START The records

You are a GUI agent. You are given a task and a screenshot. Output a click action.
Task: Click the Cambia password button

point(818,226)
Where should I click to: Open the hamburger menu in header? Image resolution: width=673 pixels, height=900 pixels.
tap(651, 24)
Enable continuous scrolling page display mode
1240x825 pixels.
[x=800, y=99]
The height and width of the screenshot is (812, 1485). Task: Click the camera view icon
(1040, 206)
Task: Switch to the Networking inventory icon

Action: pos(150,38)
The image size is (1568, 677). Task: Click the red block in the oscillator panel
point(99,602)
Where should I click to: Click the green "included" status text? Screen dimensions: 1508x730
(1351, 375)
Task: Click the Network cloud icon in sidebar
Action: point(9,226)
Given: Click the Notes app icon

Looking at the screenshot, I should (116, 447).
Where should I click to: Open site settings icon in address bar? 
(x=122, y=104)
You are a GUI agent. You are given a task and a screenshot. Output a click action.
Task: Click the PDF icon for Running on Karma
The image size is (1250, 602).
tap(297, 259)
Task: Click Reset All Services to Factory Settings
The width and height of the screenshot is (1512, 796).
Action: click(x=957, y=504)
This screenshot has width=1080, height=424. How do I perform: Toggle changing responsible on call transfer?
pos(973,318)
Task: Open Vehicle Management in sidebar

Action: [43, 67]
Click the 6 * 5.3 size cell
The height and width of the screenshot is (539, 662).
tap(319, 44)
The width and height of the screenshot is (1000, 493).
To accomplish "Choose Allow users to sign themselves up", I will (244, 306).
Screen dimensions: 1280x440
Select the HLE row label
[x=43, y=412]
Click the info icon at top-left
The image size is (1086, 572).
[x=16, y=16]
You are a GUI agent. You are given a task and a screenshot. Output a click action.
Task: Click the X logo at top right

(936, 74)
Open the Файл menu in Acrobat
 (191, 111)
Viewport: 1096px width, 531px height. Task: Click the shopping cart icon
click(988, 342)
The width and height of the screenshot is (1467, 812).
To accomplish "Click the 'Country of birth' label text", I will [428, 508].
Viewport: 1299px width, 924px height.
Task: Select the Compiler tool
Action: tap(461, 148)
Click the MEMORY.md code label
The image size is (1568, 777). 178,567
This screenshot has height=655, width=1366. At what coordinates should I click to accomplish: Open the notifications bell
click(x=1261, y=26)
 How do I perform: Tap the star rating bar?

END The records

### Brief
Write down every entry exactly.

### Solution for this exercise
You are a GUI agent. You are given a task and a screenshot. Output a click action.
Task: Click the Cambia password button

point(818,226)
Where should I click to: Open the hamburger menu in header? Image resolution: width=673 pixels, height=900 pixels.
tap(651, 24)
Enable continuous scrolling page display mode
1240x825 pixels.
[x=800, y=99]
The height and width of the screenshot is (812, 1485). Task: Click the camera view icon
(1040, 206)
Task: Switch to the Networking inventory icon

Action: pos(150,38)
The image size is (1568, 677). Task: Click the red block in the oscillator panel
point(99,602)
Where should I click to: Click the green "included" status text? Screen dimensions: 1508x730
(1351, 375)
Task: Click the Network cloud icon in sidebar
Action: point(9,226)
Given: Click the Notes app icon

Looking at the screenshot, I should (116, 447).
Where should I click to: Open site settings icon in address bar? 
(x=122, y=104)
You are a GUI agent. You are given a task and a screenshot. Output a click action.
Task: Click the PDF icon for Running on Karma
The image size is (1250, 602).
tap(297, 259)
Task: Click Reset All Services to Factory Settings
The width and height of the screenshot is (1512, 796).
Action: click(x=957, y=504)
This screenshot has width=1080, height=424. How do I perform: Toggle changing responsible on call transfer?
pos(973,318)
Task: Open Vehicle Management in sidebar

Action: [43, 67]
Click the 6 * 5.3 size cell
The height and width of the screenshot is (539, 662).
tap(319, 44)
The width and height of the screenshot is (1000, 493).
To accomplish "Choose Allow users to sign themselves up", I will (244, 306).
Screen dimensions: 1280x440
Select the HLE row label
[x=43, y=412]
Click the info icon at top-left
The image size is (1086, 572).
[x=16, y=16]
You are a GUI agent. You are given a task and a screenshot. Output a click action.
Task: Click the X logo at top right

(936, 74)
Open the Файл menu in Acrobat
 (191, 111)
Viewport: 1096px width, 531px height. Task: Click the shopping cart icon
click(988, 342)
The width and height of the screenshot is (1467, 812).
To accomplish "Click the 'Country of birth' label text", I will [428, 508].
Viewport: 1299px width, 924px height.
Task: Select the Compiler tool
Action: tap(461, 148)
Click the MEMORY.md code label
The image size is (1568, 777). 178,567
This screenshot has height=655, width=1366. At what coordinates should I click to accomplish: Open the notifications bell
click(x=1261, y=26)
 How do I perform: Tap the star rating bar?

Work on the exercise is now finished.